• _DOCUMENT TEXT_:
┄┄┄┄┄┄┄┄┄┄

Monday 20 January 2014

Out of Commision

I've just been medically retired at the age of 41 because of my mental health. That's not to say I won't ever work again, just that I am unable to do the work I was employed for. It's not very common apparently, so, how did this happen? 

For the last 13 years I've been a mess. My dad was ill for some time and passed away 11 years ago next month. He was my favourite person, that's no secret. He rooted me to this world, made me feel I  belonged. I was his daughter, the youngest of 7 children but he always had time for me and that meant I was special to someone. Just one person, that was enough. My mum and my family loved me but I've not felt I belonged since he passed, that's not to say they wouldn't do anything for me I just feel....separate.  6 months after he died I went off work with depression. It's something I've had bouts of for many years but was always able to manage it, I was able to function on a fairly decent level, until then. 18 months after his passing I was still struggling, I'd been off work for most of the year, and the toxic relationship I was in, that should never have begun, was getting worse, but we'd been together since 1993 and I felt I had nowhere to turn. I tried to kill myself. I really tried. The hospital saved me, they woke me up 2 days later. I lied when I said I'd regretted it. That was 9 years ago. 

I started going out with Malc in 1993, I saw the signs of toxicity early on but had no confidence to do anything about it. My bedroom back home had been taken over by a brother who'd just separated from his girlfriend so I couldn't move back home so I just moved in with Malc. He could turn on the charm, all my family loved him and so I went through years of mental and emotional abuse (I didn't see it at the time - how dumb am I?) with the occasional punch here and there (don't think I took that lying down). The reason I'm talking about him is because he succeeded where I failed. He killed himself in 2006. As if I wasn't fucked up before. 

Around 2008 my mum had a stroke and died a couple years after in 2010. It's been a shitty time, what can I say? 

My employer restructured our department in 2011 and I was moved to a place where, as a teacher, I'd been assaulted and verbally abused, two of the main reasons I gave up teaching. I was also working with two people who knew Malc well, had worked  and trained with him.

┄┄┄┄┄┄┄┄┄┄

Saved records:
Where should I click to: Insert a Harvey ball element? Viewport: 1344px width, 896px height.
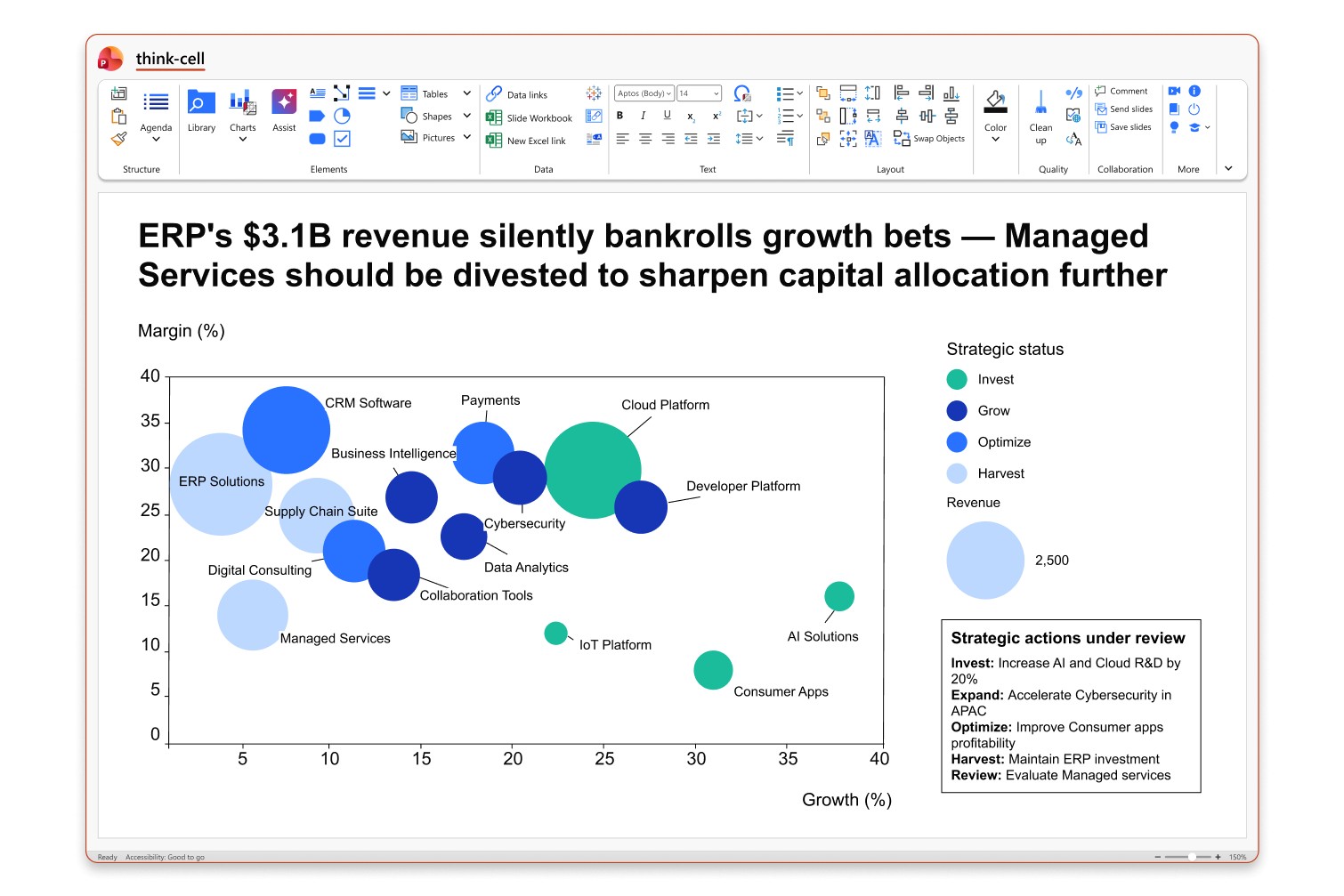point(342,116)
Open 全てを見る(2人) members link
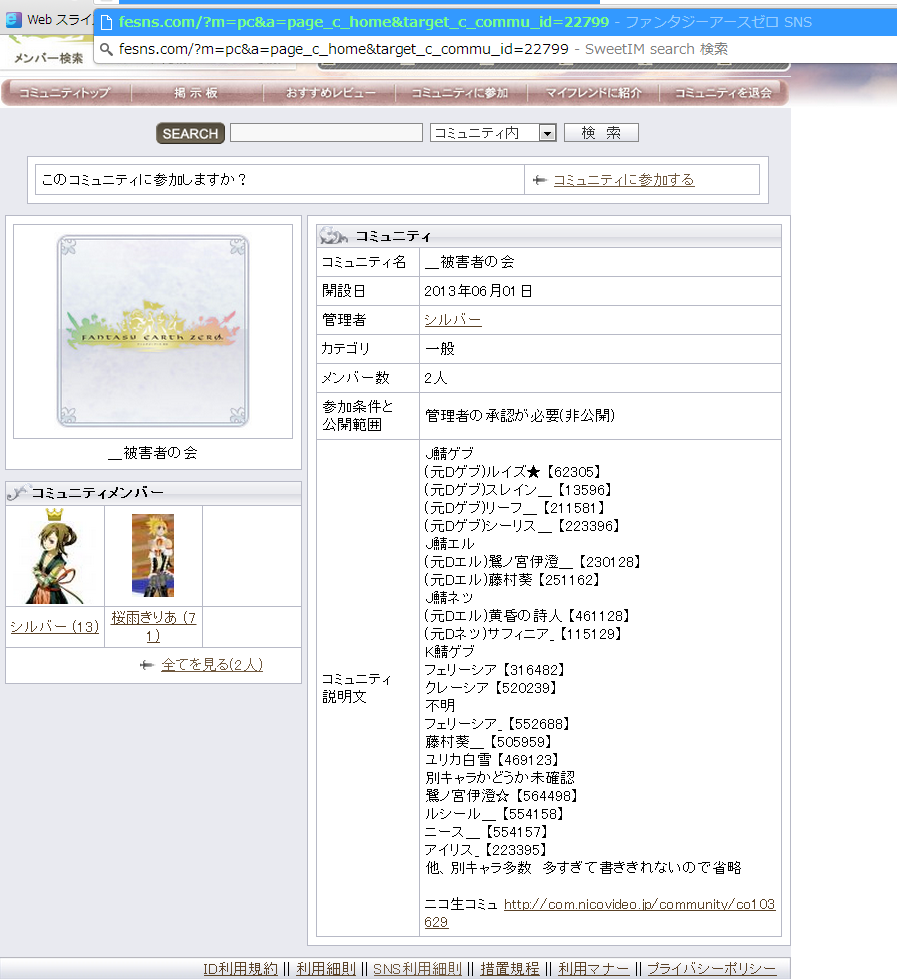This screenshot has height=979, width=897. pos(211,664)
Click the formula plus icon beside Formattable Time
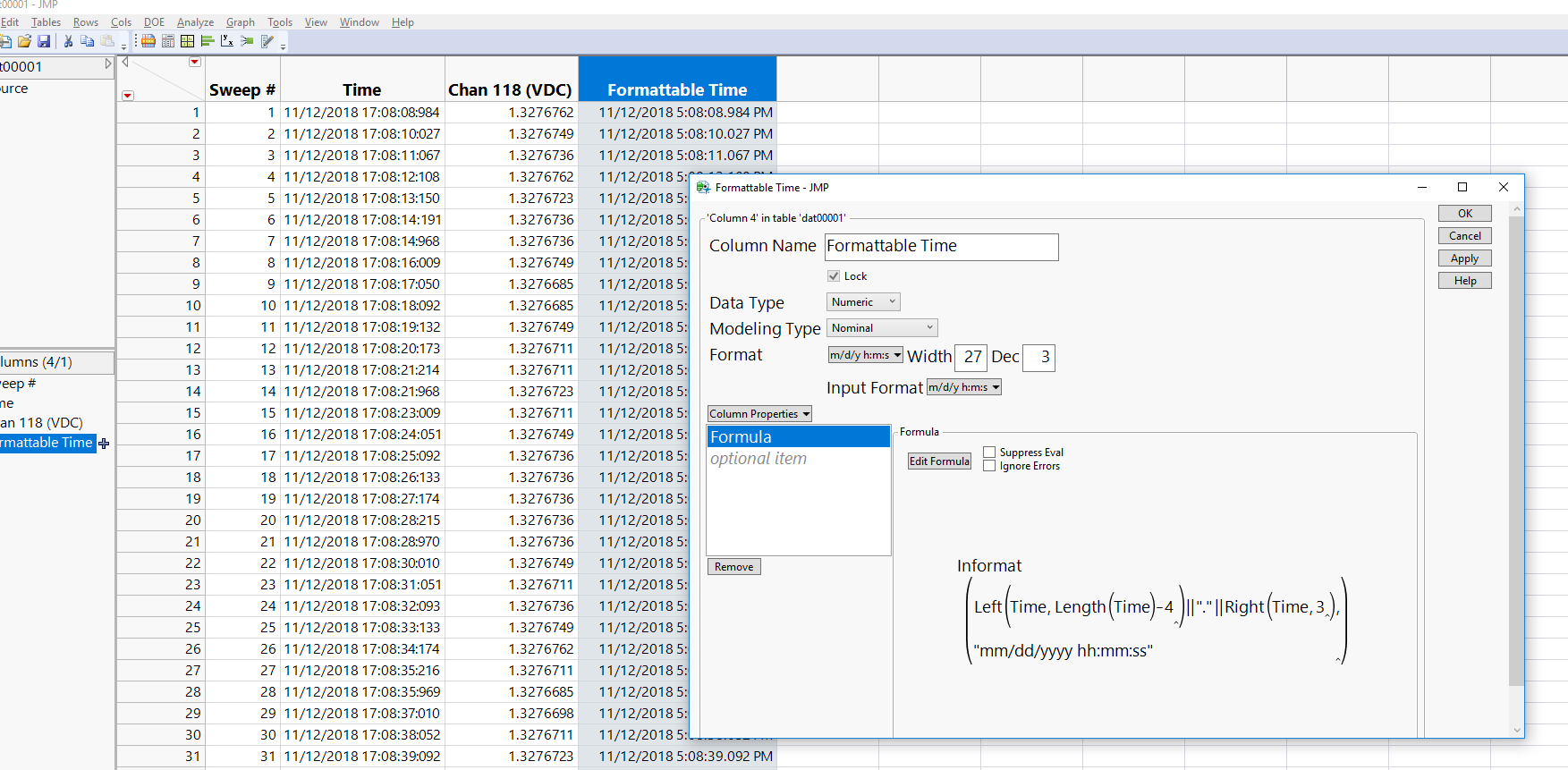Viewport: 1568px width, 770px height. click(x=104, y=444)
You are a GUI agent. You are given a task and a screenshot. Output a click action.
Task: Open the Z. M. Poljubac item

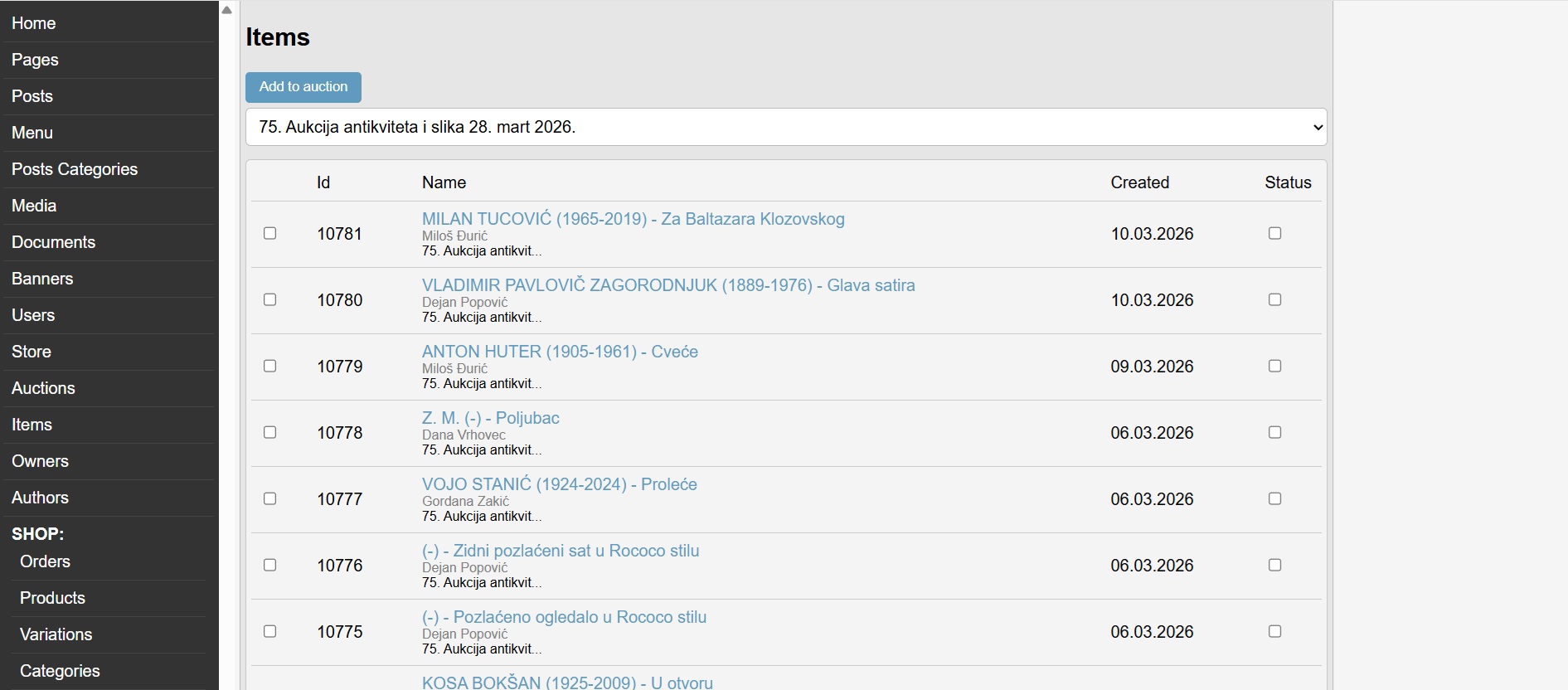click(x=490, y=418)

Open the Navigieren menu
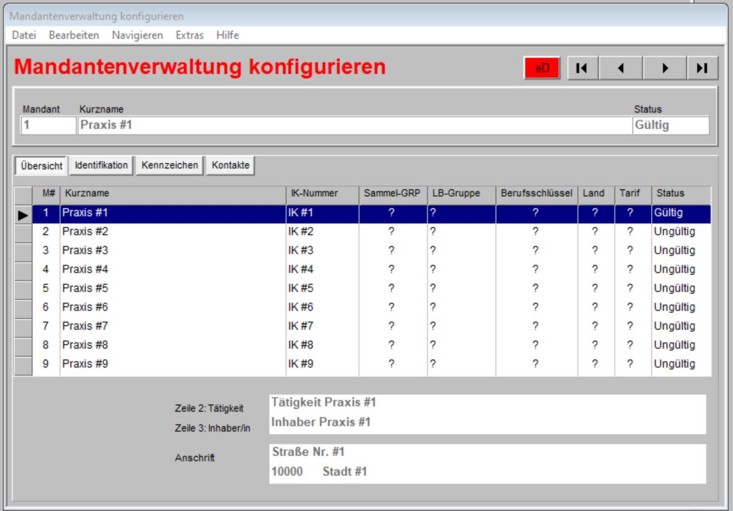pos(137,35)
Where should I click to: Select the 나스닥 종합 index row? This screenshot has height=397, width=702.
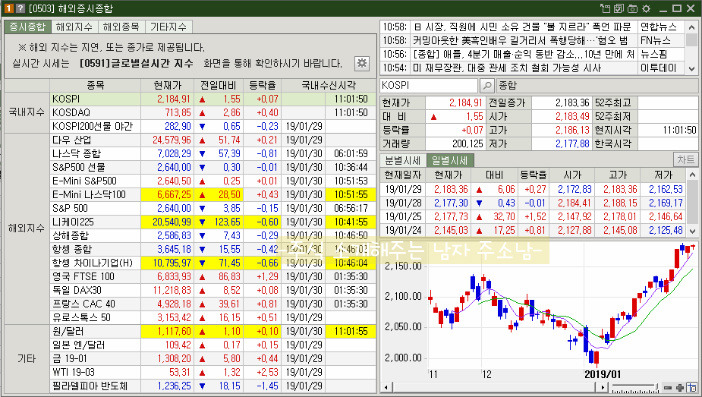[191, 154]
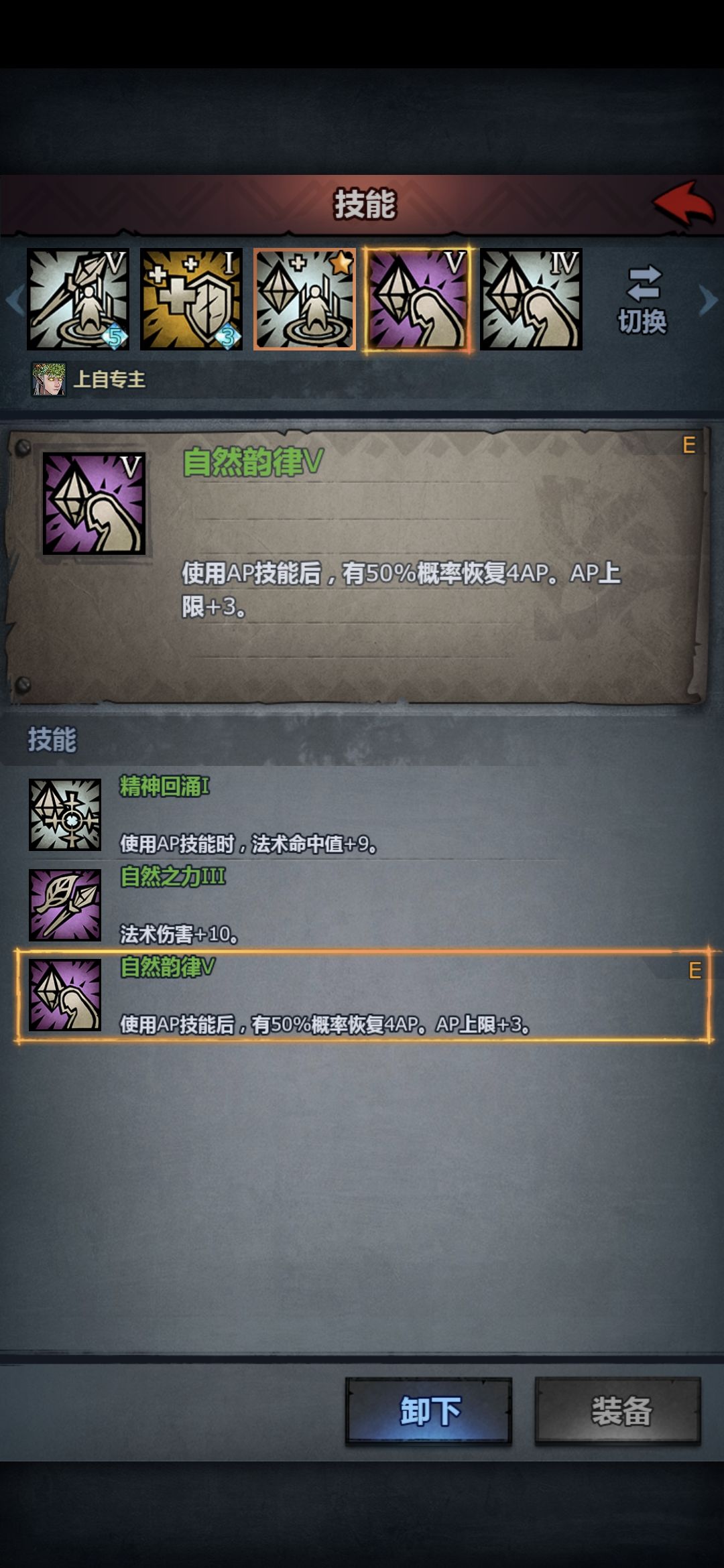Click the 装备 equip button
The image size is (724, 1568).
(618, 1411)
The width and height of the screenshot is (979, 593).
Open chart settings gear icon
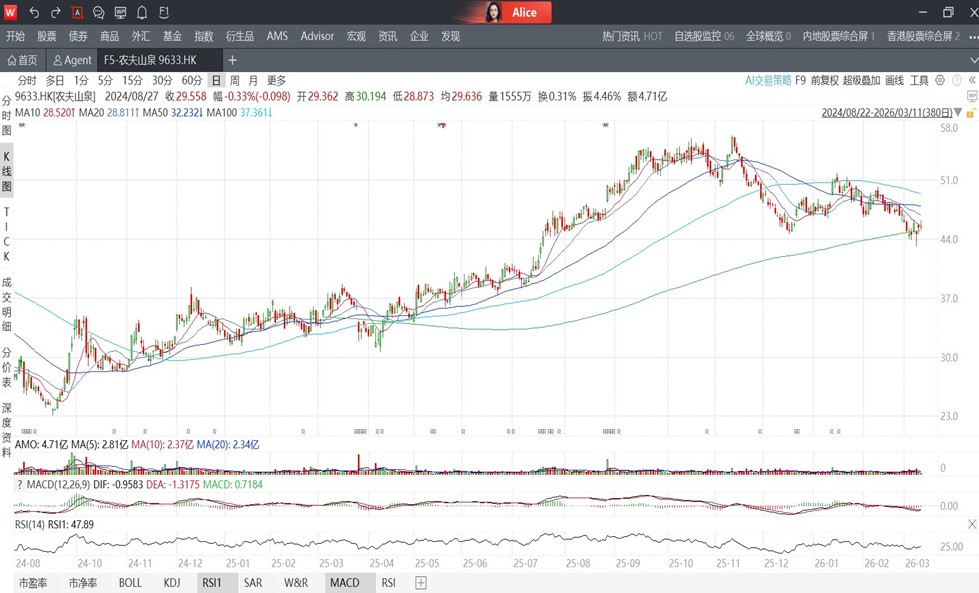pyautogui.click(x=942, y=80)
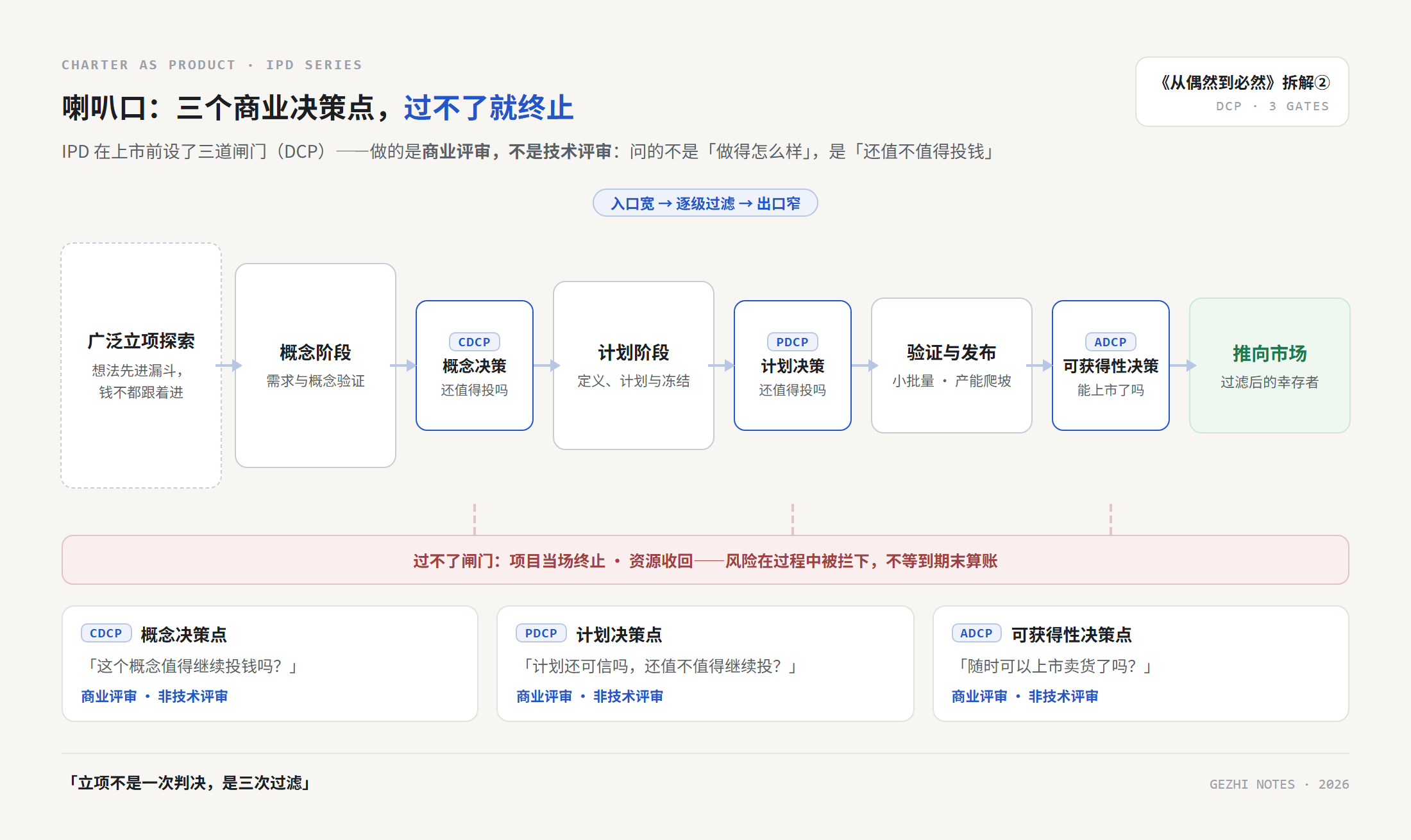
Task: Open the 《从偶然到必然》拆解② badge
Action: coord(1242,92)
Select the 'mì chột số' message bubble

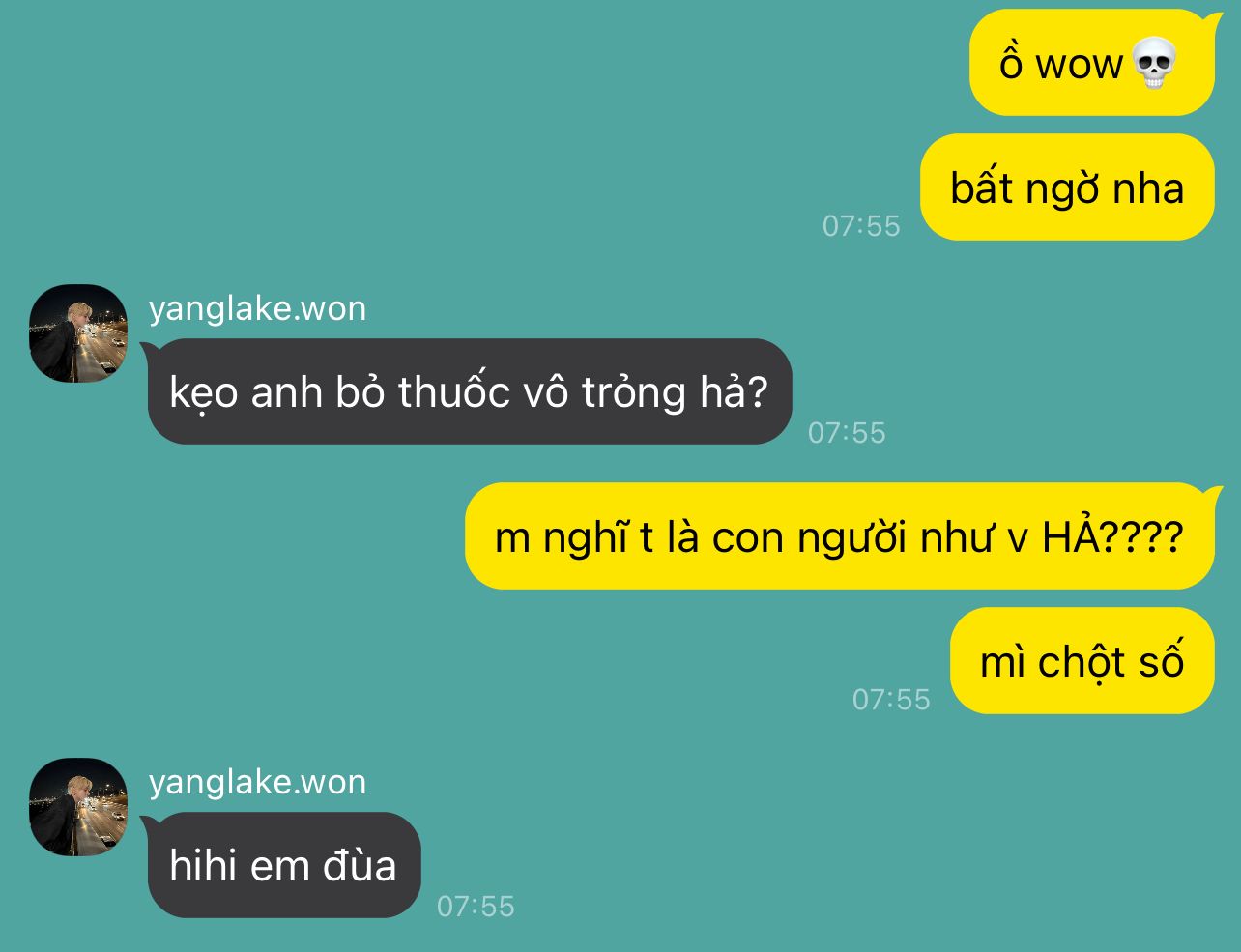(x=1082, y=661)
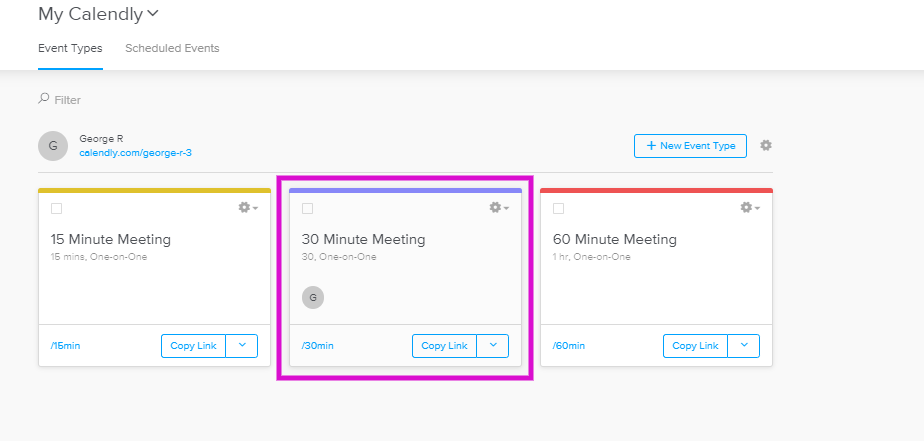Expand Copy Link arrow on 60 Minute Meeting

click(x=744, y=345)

┄┄┄┄┄┄┄┄┄┄

• _YOUR TASK_:
Write the next part of the blog post about being medically retired for mental health, picking up after its last sentence. None of the material is needed.

• _YOUR RESPONSE_:
What I'm trying to say is that I was struggling severely with attendance before I moved schools but after the move? Forget it. 
It took a long time and a bit of bullying from a member of staff for me to finally give in and say I can't do this anymore. That was April 2013. 
My attendance over the years had been ridiculous. Long spells off work, short spells at work. If you think that doesn't play its part in my depression then you'd be wrong. At both schools I've been sent numerous times to occupational health whom had always said my depression was not work related. It wasn't. Until the bullying. Once that started, I went off work sick again, saw occupational health and they recommended medical retirement, just too many triggers for depression in the school environment. 

Fast forward to today. (Wow, fast? I'm a waffler!) 
My employment was terminated on 20th Nov 2013. I have to decide what to do about the pension they're offering me. I have to contact the DWP and council once I get the pension sorted because it will affect any benefits I'm getting. 
I have a postgrad. I should be able to do these things but I can't. I cannot face them, it's a mental block. I'd be able to help someone else do these things but for me it's like scaling K2.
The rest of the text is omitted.